19. It is extremely noteworthy that the violent actions of the Russian ultra-right are also addressed mainly to "hetero-ethnic" and not to "heterodox" groups. The objects of their attacks are usually people of "non-Slavic appearance," whereas mosques almost never become targets.
Conclusion
When comparing Russian and Western European perceptions of Islam, significant differences emerge. In many European countries, parties with an anti-Islamic agenda operate legally. These parties often achieve impressive success precisely because of their emphasis on "the Islamic threat." But there are no such parties in Russia. In Western Europe there have also been movements in recent years fueled by the fear of Islam; in Russia, no such movements exist. Thus if in the Western European public space there is a political market in which negative clichés about Islam and Muslims are in increasing demand, in Russia this market has not appeared, and if the existing political system is preserved, it does not seem likely that it will appear.

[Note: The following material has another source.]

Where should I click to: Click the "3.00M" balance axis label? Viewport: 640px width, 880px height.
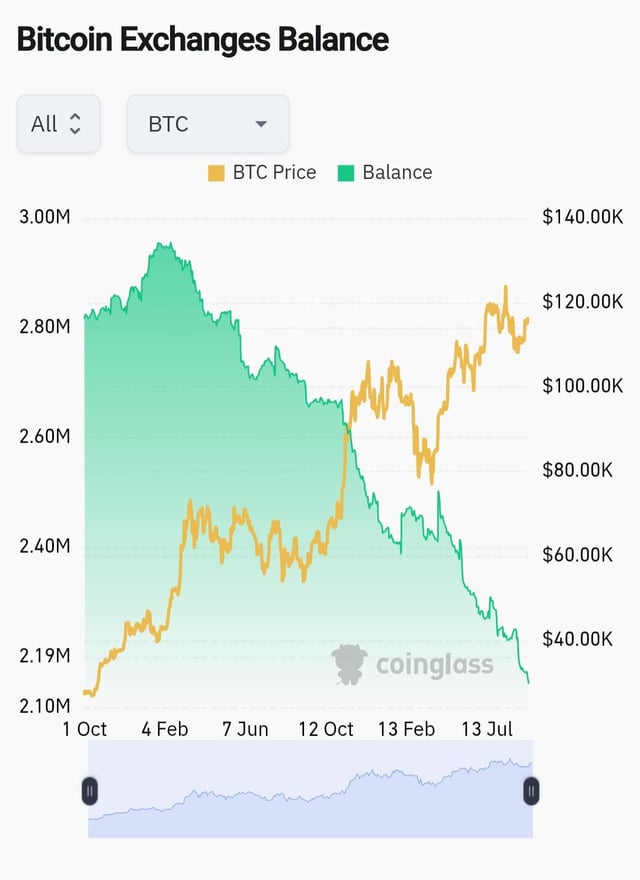44,218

In most countries of Western Europe, anti-Islamic (not to say Is-lamophobic) views are widely represented in public debates. And although they meet fairly vigorous opposition both at the level of the journalistic community and at the level of civic activism, one cannot deny that such views are present in the mainstream media. Between those whom we may provisionally call Islamophobes and their opponents there is open discussion. In Russia, there is more of a latent confrontation between these two positions. On the one hand, it is very doubtful that organizations would arise whose central agenda is the fight against the "Islamization" of Russia, if only for the reason that several Russian regions are already historically "Islamized." On the other hand, there are many people in Russia who sympathize with the ideas of Oriana Fallaci and Pim Fortuyn; they simply prefer not to advertise it. Propaganda of such ideas would immediately cause the most energetic response from Russian Muslim activists, not to mention from figures like Ramzan Kadyrov.
Russian cultural and symbolic space is essentially divided into "Orthodox" and "Muslim" zones of influence, and between those who control discourse there is an unspoken pact about non-interference in each other's affairs. As for the mainstream media, it is dominated by the official narrative of "interfaith harmony" and "interconfessional dialogue." The central media diligently avoid the articulation of existing tensions.
For obvious reasons the problem of Islam in Europe has been discussed in connection with the new emigration from Islamic countries. In Russia, until recently this linkage was almost completely absent; Islamic issues and the problem of immigration were discussed separately. Until the beginning of the 2010s, the ethnic categorization of immigrants over their confessional identity predominated. The per-
ception of people from Central Asia as Muslims rather than as Uzbeks, Tadzhiks, Kirghiz, and so on, is a relatively recent phenomenon.